I trained a binomial model using glm(Xtrain, ytrain, formula='cbind(Response, n - Response) ~ features', family='binomial')
, where ytrain is a response matrix with columns of counts (yes), counts (no).
The test responses I've held out are in the same form of response matrix. However, the predict() function returns probabilities -- one for each row of the training data. I now want to use the ROCR or AUC package to generate AUC curves, but my prediction and observations are in different formats. Does anyone know how to do this?
OK. Adding an example.
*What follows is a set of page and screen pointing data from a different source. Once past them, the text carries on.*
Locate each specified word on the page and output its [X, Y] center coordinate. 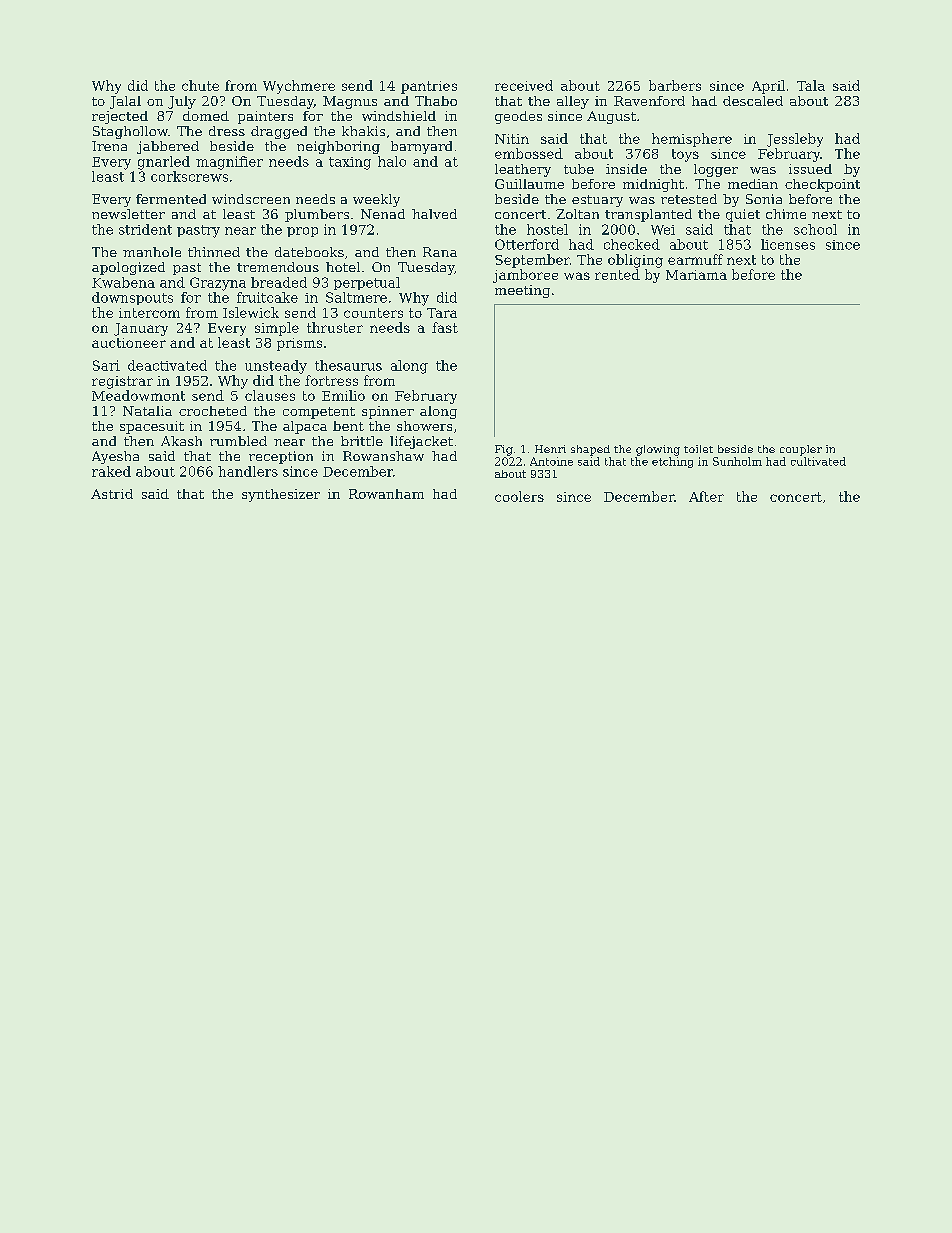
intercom [149, 313]
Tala [811, 85]
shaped [590, 450]
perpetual [367, 283]
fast [445, 327]
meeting [522, 291]
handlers [248, 471]
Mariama [696, 275]
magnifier [229, 163]
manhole [152, 252]
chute [200, 85]
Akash [181, 441]
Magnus [350, 102]
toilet [698, 449]
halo [392, 161]
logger [716, 170]
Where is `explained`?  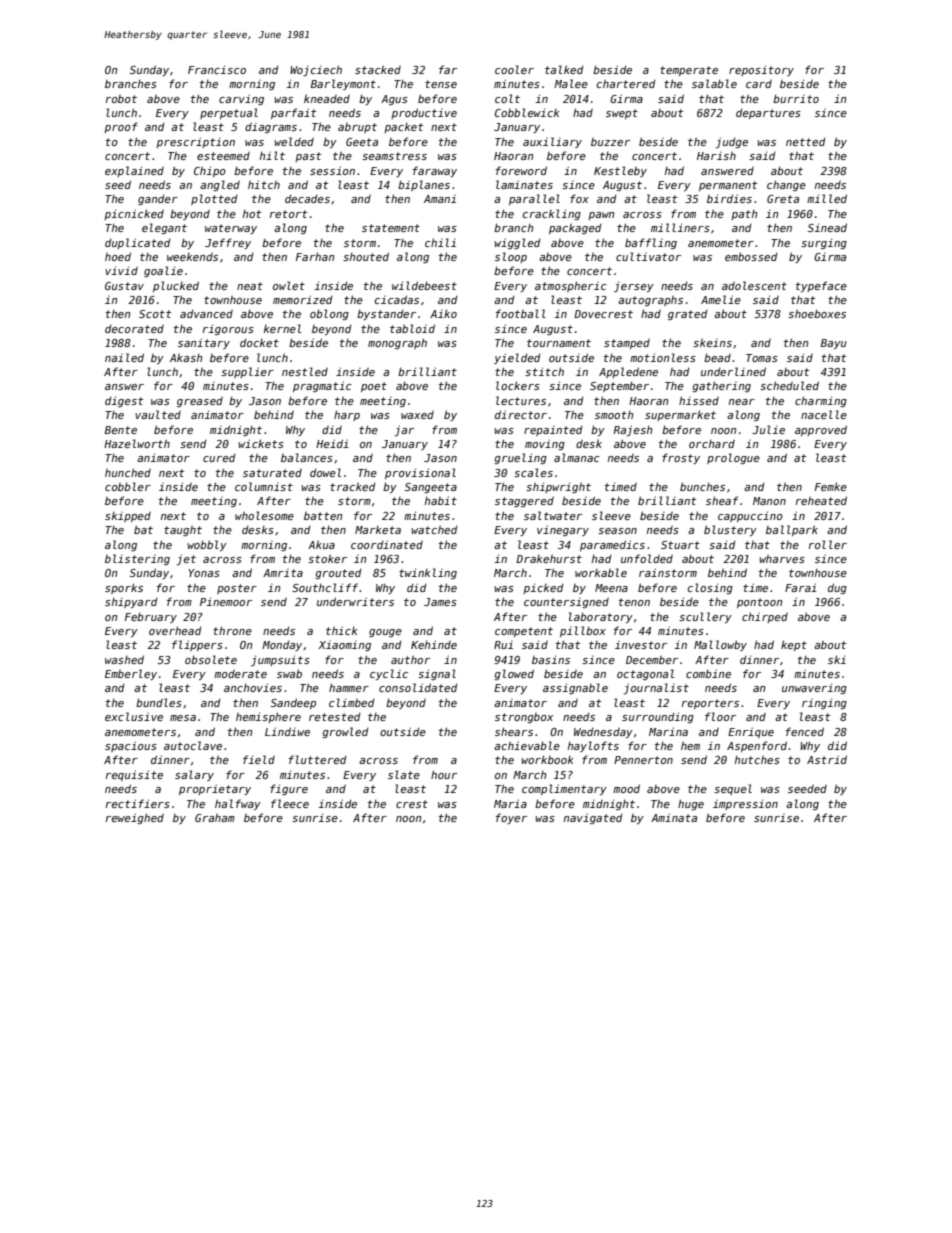 explained is located at coordinates (134, 171).
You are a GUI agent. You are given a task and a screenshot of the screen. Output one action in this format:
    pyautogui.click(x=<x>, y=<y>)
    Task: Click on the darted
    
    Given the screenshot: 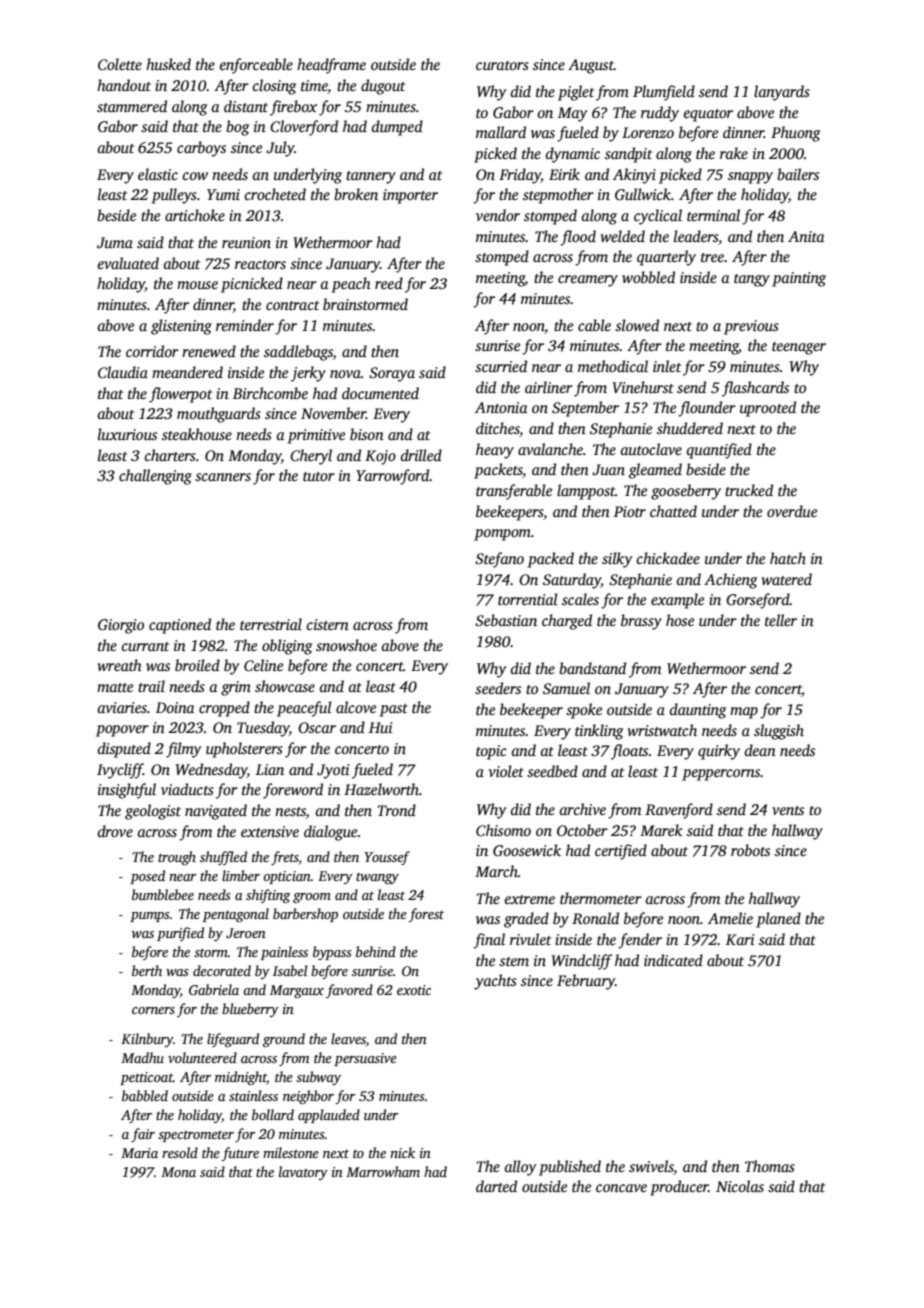 What is the action you would take?
    pyautogui.click(x=496, y=1186)
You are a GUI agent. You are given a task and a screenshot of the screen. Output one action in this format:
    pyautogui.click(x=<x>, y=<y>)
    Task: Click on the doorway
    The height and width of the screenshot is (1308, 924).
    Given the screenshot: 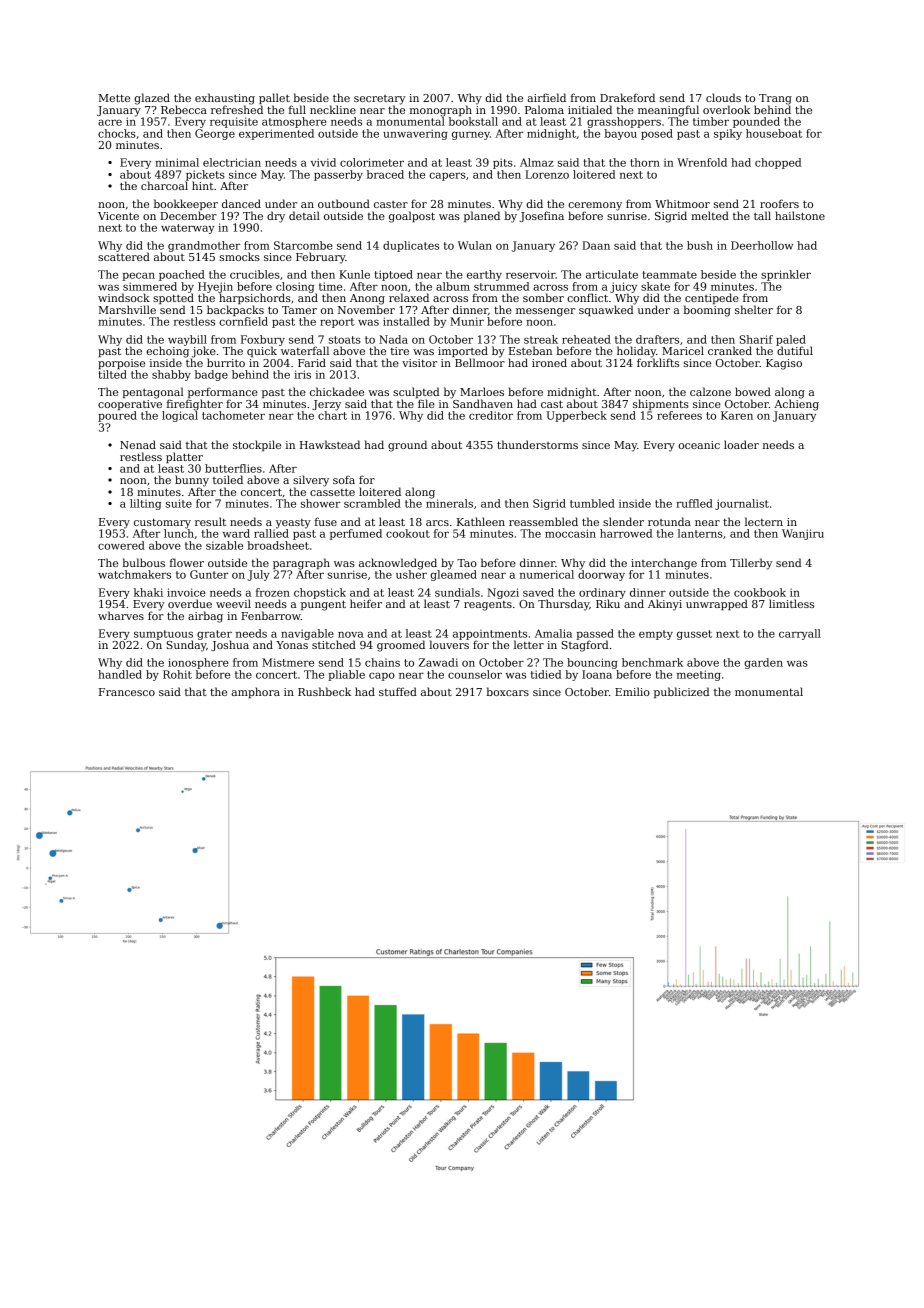 What is the action you would take?
    pyautogui.click(x=601, y=575)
Forgive it being meaningless/rank deficient/small, I only want to illustrate my case.
plants <- c('Cactus', 'Tree', 'Cactus', 'Tree', 'Flower', 'Tree', 'Tree')
sun <- c('Full', 'Half', 'Half', 'Full', 'Full', 'Half', 'Full')
water <- c('N', 'Y', 'Y', 'N', 'Y', 'N', 'N')
died <- c(10, 10, 8, 2, 15, 20, 12)
didntdie <- c(2, 10, 8, 20, 10, 10, 10)
df <- data.frame(died, didntdie, plants, sun, water)
dftrain <- head(df, 5)
dftest <- tail(df, 2)
model <- glm("cbind(died, didntdie) ~ plants + sun + water", data=dftrain, family="binomial")
At this point, predict(model, dftest)
returns the log-odds (giving a probability of death) for the final two sets of features in my dataframe. Now I wish to compute an AUC curve. My observations are in dftest[c('died','didntdie')]
. My predictions are essentially probabilities. AUC, ROCR, etc expect both predictions and observations to be a list of bernoulli responses. I can't find documentation on how to use this response matrix instead. Any help appreciated.